(Dataset entries)
==================================================

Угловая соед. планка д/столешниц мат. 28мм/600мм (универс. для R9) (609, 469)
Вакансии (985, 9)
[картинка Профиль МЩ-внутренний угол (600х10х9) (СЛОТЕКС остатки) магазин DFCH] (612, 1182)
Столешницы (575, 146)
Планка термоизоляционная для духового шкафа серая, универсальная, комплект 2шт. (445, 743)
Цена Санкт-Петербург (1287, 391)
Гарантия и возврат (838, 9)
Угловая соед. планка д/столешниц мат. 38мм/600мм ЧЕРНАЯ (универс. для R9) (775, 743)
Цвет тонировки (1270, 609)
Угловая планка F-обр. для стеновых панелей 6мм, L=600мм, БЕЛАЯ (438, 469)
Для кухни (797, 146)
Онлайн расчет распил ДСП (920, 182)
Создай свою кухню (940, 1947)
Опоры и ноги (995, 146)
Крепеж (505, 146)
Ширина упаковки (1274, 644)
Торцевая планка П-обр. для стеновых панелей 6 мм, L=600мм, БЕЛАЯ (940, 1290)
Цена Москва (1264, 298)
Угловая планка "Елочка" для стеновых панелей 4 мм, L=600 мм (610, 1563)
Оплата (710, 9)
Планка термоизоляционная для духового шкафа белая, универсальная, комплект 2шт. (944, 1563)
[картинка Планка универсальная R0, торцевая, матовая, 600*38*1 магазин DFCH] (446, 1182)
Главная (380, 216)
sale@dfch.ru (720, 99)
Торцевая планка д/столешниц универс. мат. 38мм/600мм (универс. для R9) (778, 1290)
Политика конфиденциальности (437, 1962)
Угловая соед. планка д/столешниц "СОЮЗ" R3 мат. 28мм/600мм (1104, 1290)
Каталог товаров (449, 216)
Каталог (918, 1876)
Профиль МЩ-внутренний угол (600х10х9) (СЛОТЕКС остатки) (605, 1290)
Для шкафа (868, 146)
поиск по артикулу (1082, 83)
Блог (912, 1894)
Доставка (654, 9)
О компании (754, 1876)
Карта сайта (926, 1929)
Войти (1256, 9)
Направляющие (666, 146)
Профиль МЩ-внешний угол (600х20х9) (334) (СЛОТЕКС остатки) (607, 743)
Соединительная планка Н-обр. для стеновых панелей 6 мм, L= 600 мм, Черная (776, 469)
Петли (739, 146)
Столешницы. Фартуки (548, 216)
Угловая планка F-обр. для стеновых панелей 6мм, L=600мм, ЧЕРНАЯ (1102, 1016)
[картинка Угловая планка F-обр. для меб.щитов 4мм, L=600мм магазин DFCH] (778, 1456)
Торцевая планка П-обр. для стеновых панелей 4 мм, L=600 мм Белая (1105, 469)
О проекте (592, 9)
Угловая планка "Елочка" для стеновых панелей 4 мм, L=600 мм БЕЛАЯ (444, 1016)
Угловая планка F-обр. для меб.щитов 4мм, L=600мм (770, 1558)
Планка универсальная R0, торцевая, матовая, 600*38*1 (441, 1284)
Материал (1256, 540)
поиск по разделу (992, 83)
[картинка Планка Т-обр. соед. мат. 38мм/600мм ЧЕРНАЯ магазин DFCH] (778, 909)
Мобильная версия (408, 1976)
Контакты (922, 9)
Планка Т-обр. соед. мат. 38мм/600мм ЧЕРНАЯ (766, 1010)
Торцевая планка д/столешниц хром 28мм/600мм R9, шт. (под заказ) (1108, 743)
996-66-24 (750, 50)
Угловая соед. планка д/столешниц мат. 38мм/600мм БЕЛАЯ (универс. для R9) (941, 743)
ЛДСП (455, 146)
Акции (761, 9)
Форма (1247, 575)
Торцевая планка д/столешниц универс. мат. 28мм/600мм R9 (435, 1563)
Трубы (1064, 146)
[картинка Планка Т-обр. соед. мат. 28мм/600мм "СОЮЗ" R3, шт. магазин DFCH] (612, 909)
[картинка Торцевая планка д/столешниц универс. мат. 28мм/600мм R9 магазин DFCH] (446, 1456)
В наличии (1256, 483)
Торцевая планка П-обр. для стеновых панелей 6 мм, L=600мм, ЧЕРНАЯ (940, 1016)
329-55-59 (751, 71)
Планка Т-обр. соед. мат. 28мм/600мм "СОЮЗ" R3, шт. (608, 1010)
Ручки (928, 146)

==================================================

What is expected: Please set down, with no changes, the line that contains "Форма (1247, 575)" and all the lines after it until the entries end; write nothing besides them.

Exercise result:
Форма (1247, 575)
Торцевая планка д/столешниц универс. мат. 28мм/600мм R9 (435, 1563)
Трубы (1064, 146)
[картинка Планка Т-обр. соед. мат. 28мм/600мм "СОЮЗ" R3, шт. магазин DFCH] (612, 909)
[картинка Торцевая планка д/столешниц универс. мат. 28мм/600мм R9 магазин DFCH] (446, 1456)
В наличии (1256, 483)
Торцевая планка П-обр. для стеновых панелей 6 мм, L=600мм, ЧЕРНАЯ (940, 1016)
329-55-59 (751, 71)
Планка Т-обр. соед. мат. 28мм/600мм "СОЮЗ" R3, шт. (608, 1010)
Ручки (928, 146)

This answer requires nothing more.